A viable business plan is a requirement for any long-term, self-sustaining digital library. Establishing such a plan for ACM required a balancing act. Conversely, ACM had a tradition (and hence both an expectation and financial need) that publications generate surplus revenue to support other activities of the Association. On the other hand, there was a strong Internet new frontier ethos that "information seeks to be free," coupled with a backlash against escalating prices for scientific and technical journal subscriptions. The tension between free-and-easy dissemination and the demand for revenue is certainly not new in association publishing, but it is exacerbated in the networked environment.

ACM took a conservative approach: aiming at net revenue neutrality in shifting from print subscriptions to digital library access fees. Pricing was set to encourage electronic access.

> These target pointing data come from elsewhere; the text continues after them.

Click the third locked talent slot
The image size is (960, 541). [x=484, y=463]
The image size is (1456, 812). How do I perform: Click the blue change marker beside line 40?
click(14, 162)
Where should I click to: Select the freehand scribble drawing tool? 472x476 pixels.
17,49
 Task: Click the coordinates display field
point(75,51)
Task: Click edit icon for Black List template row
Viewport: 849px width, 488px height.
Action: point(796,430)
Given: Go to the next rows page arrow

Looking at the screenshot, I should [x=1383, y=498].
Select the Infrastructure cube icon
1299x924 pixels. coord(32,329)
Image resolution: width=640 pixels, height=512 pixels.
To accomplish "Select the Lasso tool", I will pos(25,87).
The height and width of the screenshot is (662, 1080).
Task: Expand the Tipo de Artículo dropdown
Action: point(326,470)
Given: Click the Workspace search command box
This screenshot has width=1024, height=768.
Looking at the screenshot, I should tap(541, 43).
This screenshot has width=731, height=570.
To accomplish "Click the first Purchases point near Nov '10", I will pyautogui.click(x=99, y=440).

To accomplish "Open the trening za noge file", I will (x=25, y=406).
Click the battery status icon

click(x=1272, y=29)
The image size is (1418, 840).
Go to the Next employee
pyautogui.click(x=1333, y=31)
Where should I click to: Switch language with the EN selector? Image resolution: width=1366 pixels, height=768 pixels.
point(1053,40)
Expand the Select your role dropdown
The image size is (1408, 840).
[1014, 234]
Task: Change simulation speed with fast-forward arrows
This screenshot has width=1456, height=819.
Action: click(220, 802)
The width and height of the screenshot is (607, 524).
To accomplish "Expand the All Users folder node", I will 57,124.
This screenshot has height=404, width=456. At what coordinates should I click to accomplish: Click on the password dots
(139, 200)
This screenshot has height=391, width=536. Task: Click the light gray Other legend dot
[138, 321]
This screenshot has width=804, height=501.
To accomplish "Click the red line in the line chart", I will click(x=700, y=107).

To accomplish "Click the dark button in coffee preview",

Member pricing was kept as low as possible, using a cost-plus calibration rather than a what-the-market-will-bear approach.

Both membership dues and subscription revenues were at risk through the cancellation of print and through the potential substitution of institutional licenses for individual subscriptions. There were unknown costs for building and maintaining an electronic resource: post-print production processes; online customer service; new cost-of-sales for institutional and consortia licenses; functionality enhancements; and infrastructural evolution. Some were duly anticipated; others not; all were exposures that required close analysis.

Careful and conservative articulation of a business model resulted in a financially viable digital library from its very start—a very modest but nonetheless startling success in light of other similar online endeavors that enjoyed the luxury of far greater up-front investment but suffered from much slower market uptake.

Today, vigilance is required to guard against runaway costs for enhanced functionality and expanding content; a constant battle between the allure of what can be done and the pedestrian pragmatism of what makes economic sense.

The need for a thorough-going system rewrite often coincides with the advent of enterprise computing. Disparate resources with incompatible representations of overlapping and redundant data are perfectly rational in a world of printed products supported by independent, heterogeneous applications. The coordination of these separate products is effected by intelligent human communication. But when all this information must be integrated in a coherent set of programmatically generated Web pages, such as on a corporate site with a branded identity, then disparities among the underlying information resources result in what might be called a "Talmudic" programming effort. The resulting system then requires all available resources simply to keep it running. Nothing and no one is available to enhance the system and rationally plan its future evolution. When such a system is developed hurriedly, as most are, its maintenance costs are multiplied by what Robert Glass referred to as "fragile code"(See www.acm.org/pubs/citations/journals/cacm/1998-41-12/p11-glass).

These are the typical conditions that demand a thorough-going system rewrite, where coordination is ensured by integration at the level of the data model.